§ Stored data entries:
= Beginning of Section =

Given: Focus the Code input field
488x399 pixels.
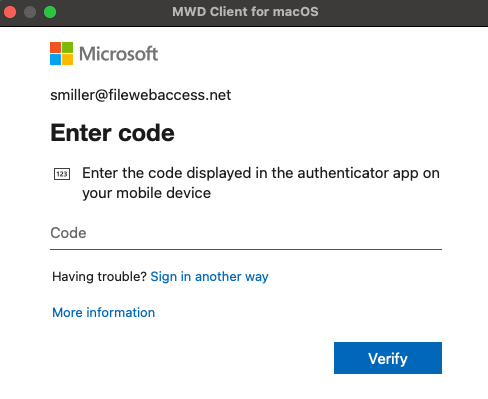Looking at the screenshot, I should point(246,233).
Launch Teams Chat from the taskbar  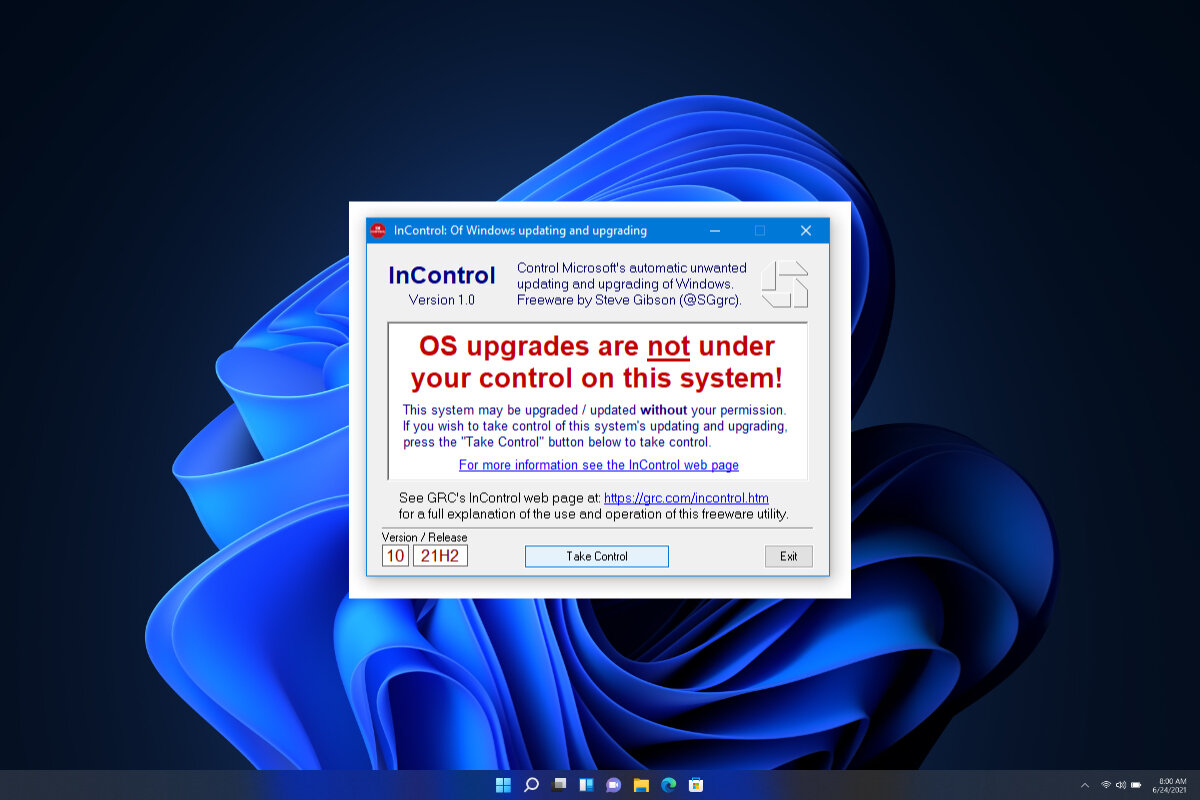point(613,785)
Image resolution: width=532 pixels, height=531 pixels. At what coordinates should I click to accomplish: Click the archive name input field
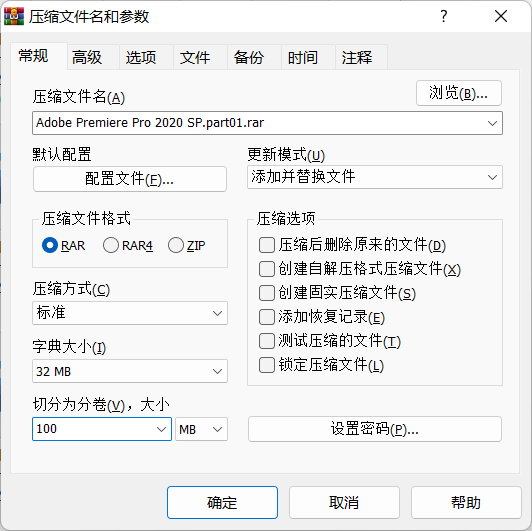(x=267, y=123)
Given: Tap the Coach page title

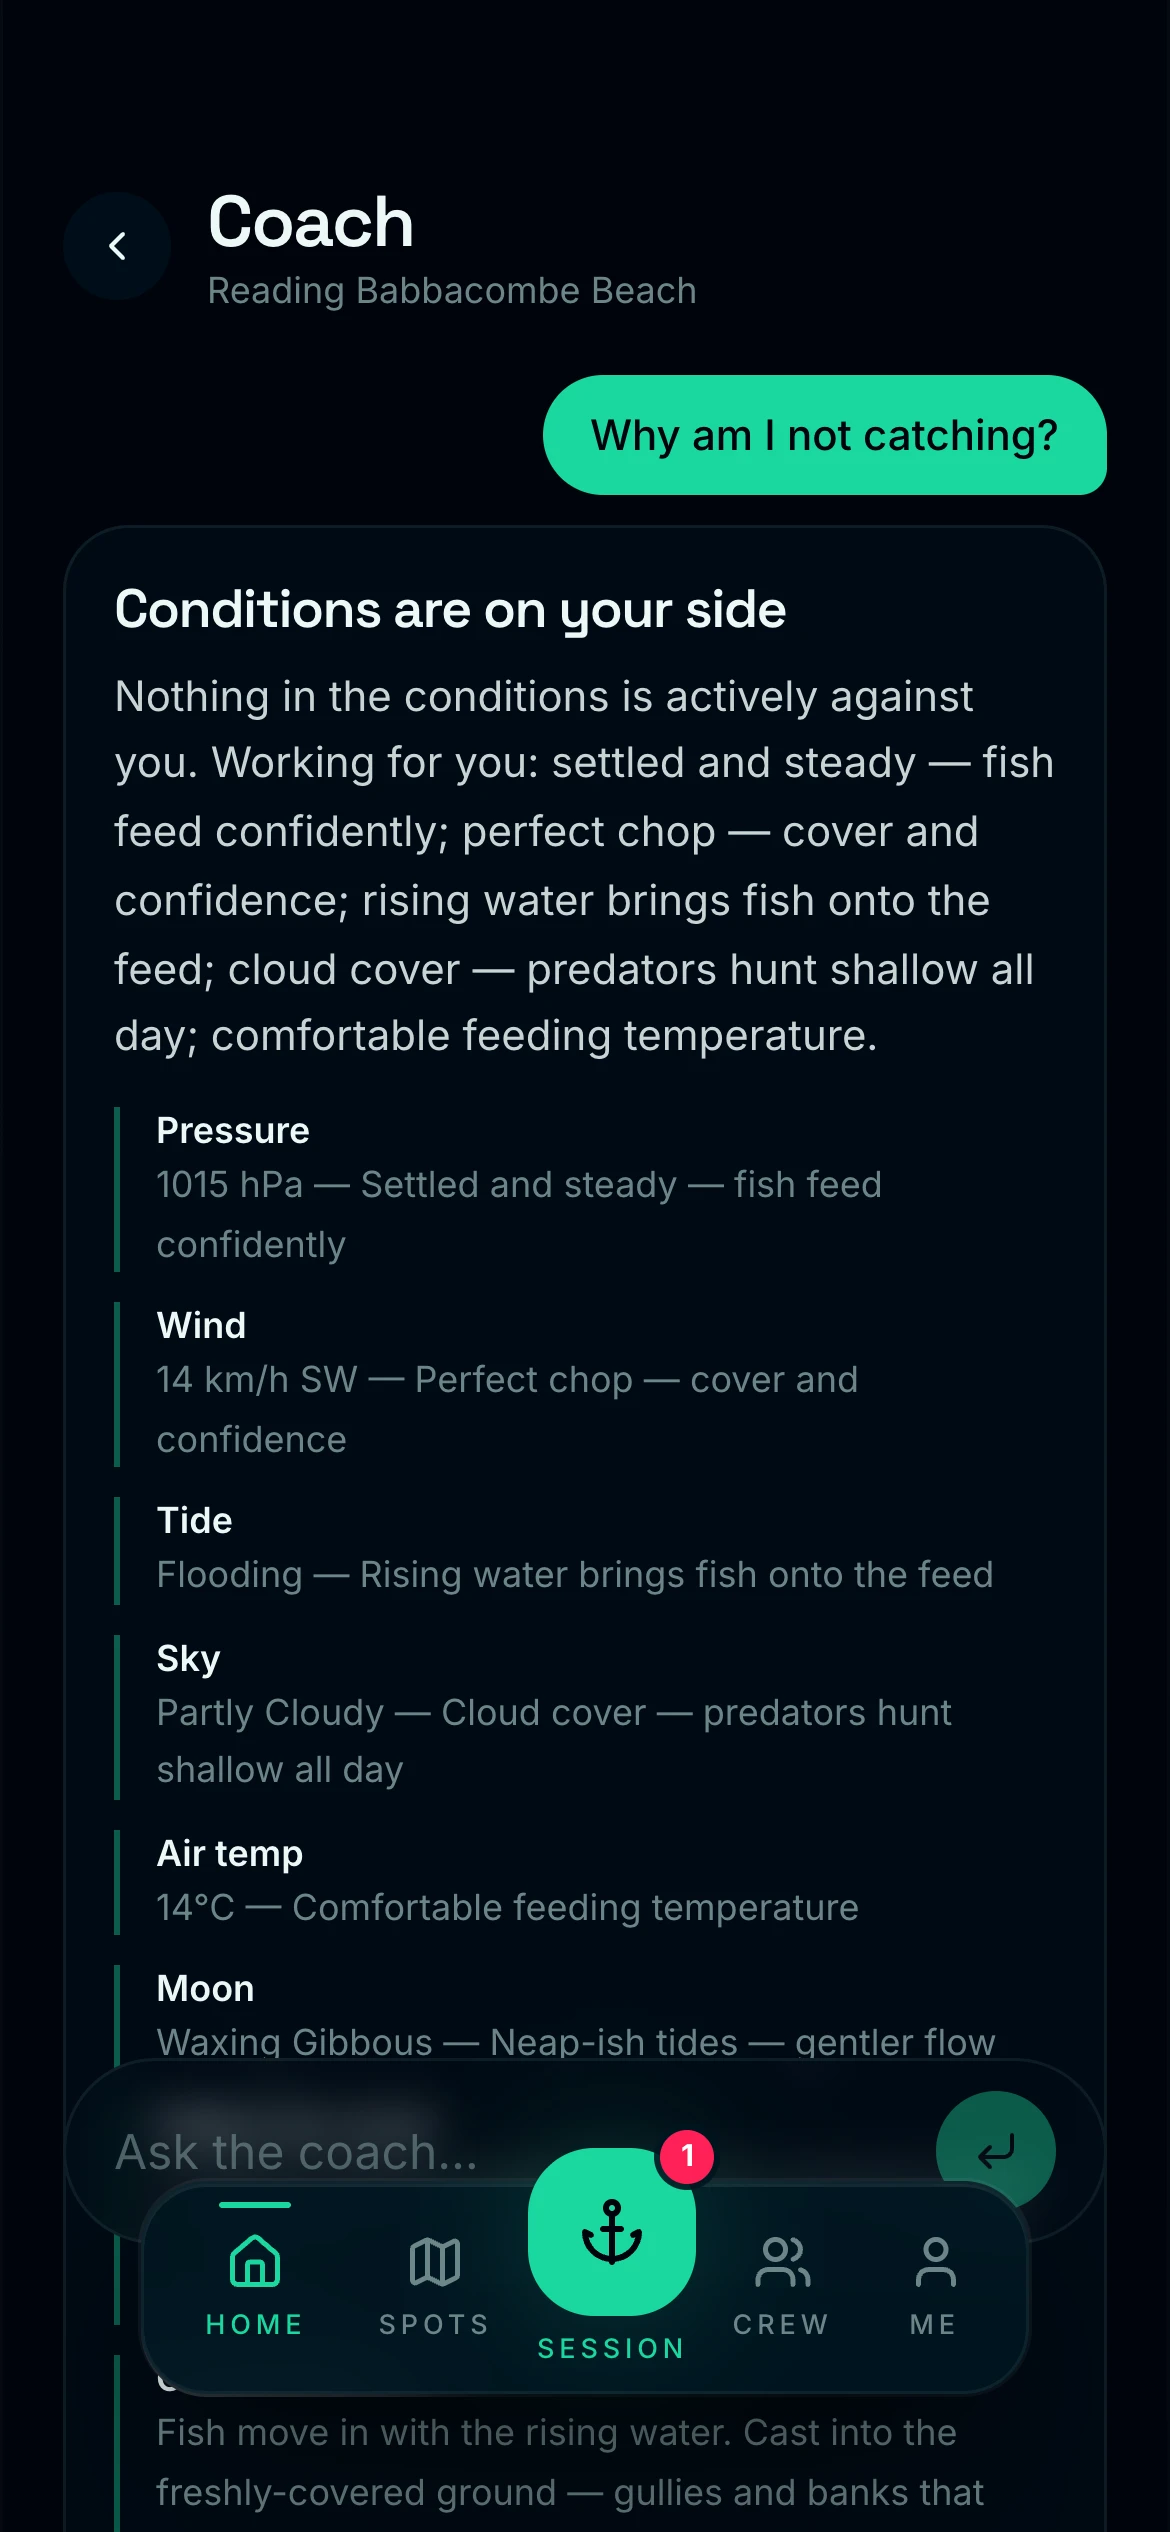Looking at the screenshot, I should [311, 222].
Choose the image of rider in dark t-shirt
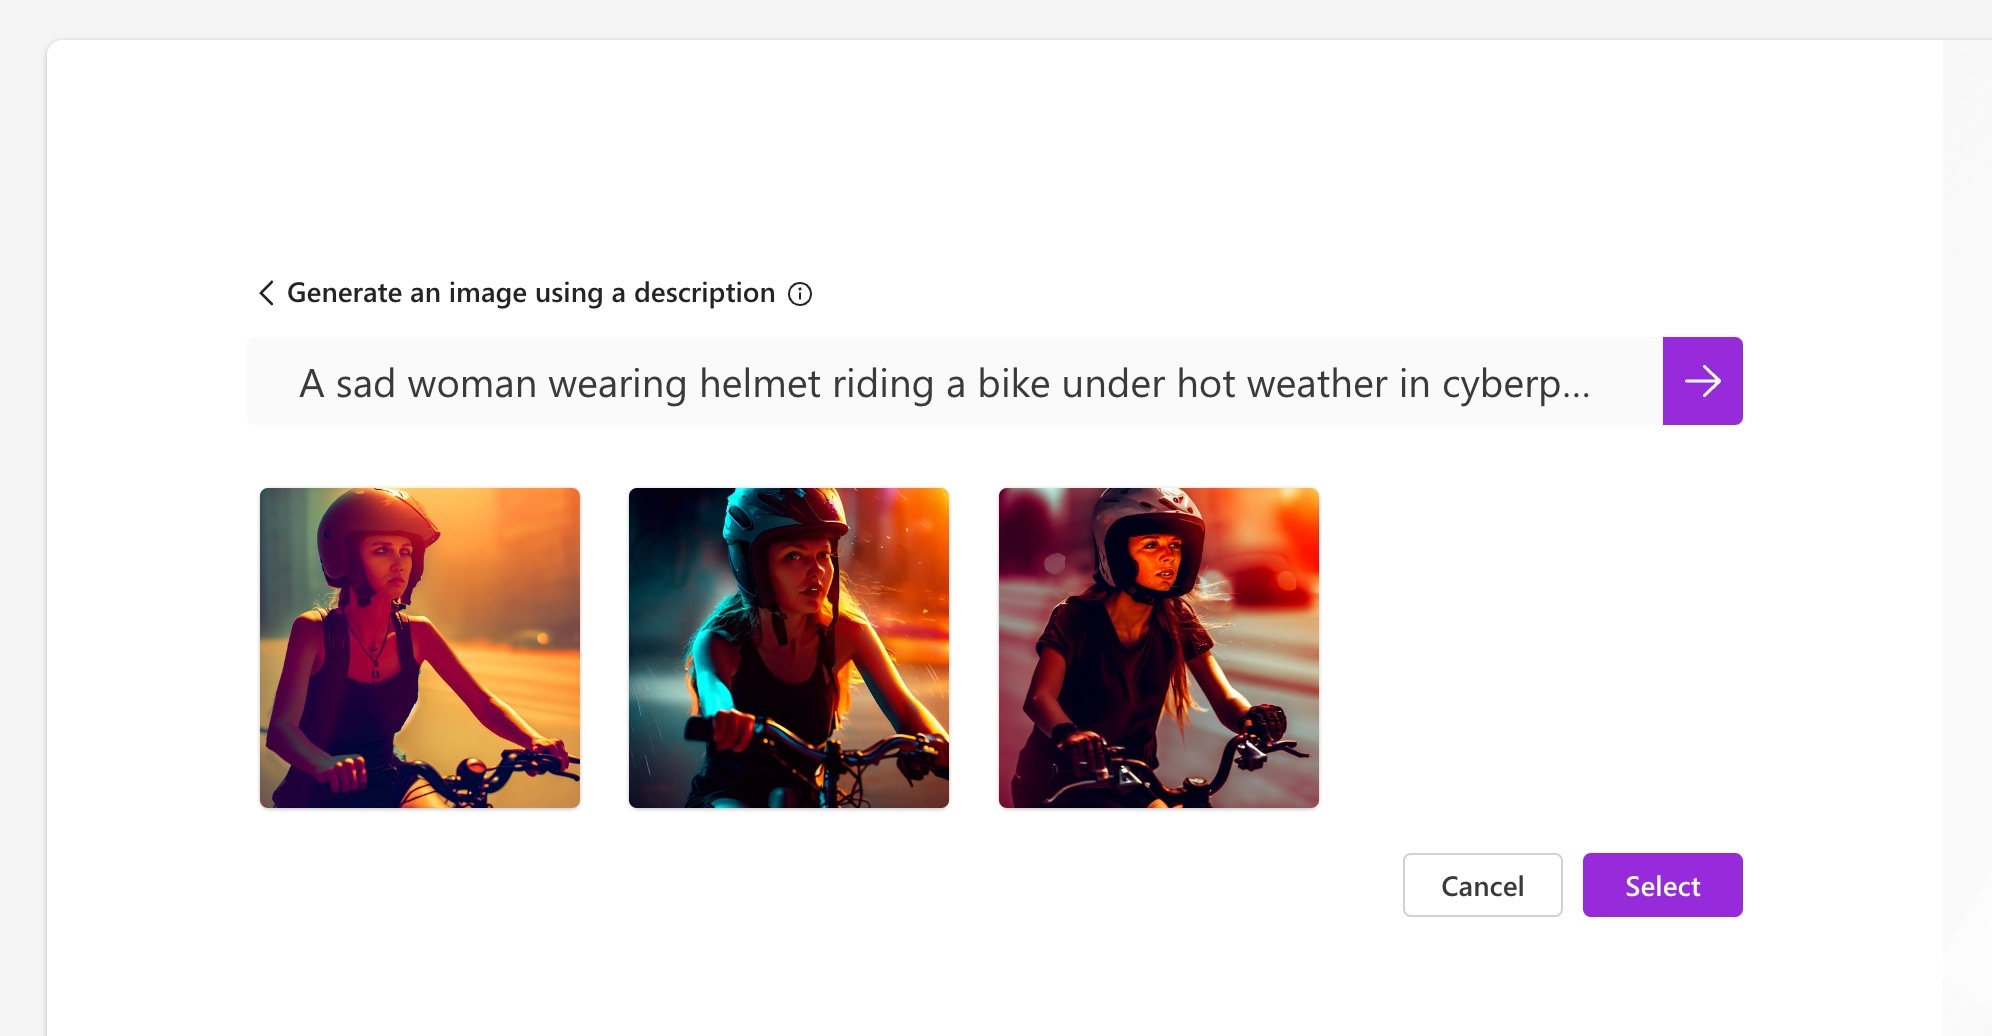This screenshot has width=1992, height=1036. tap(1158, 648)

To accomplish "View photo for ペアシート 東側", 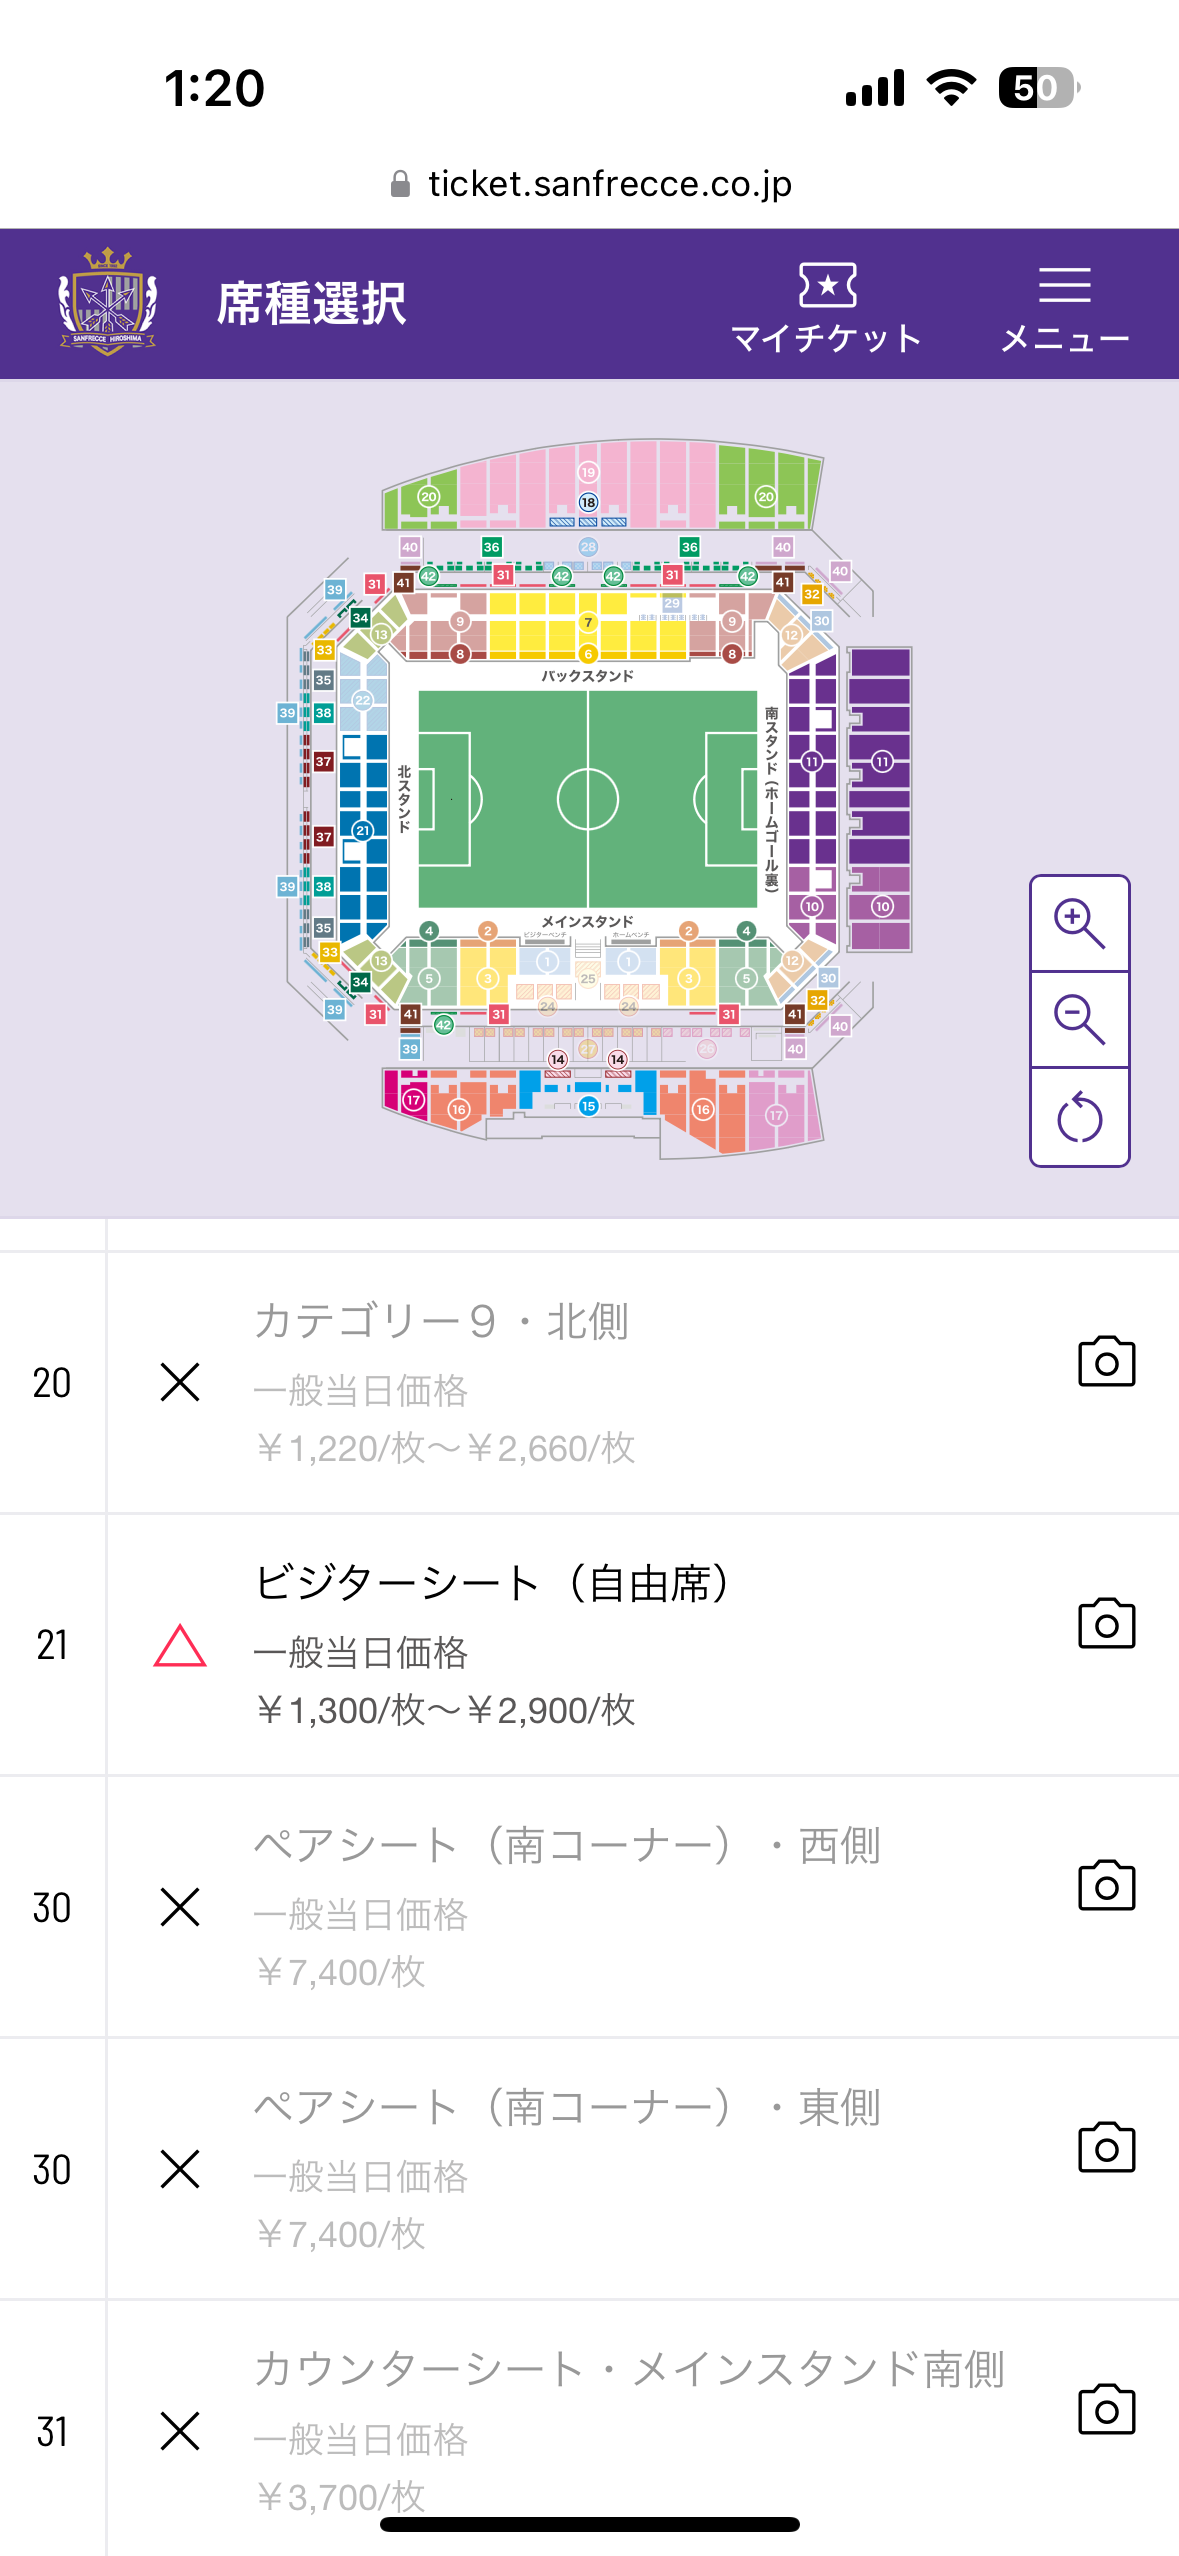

= End of Section =

§ YOUR ASSIGNMENT:
Start with the line holding "Image resolution: width=532" and repeat exactly every line through the final line of the records above, but no pictures and nothing more.

§ RESULT:
Image resolution: width=532 pixels, height=531 pixels. At what coordinates should I click to accomplish: Click the archive name input field
(x=267, y=123)
Given: Tap the Coach page title

Looking at the screenshot, I should [311, 222].
Choose the image of rider in dark t-shirt
This screenshot has width=1992, height=1036. tap(1158, 648)

To accomplish "View photo for ペアシート 東側", 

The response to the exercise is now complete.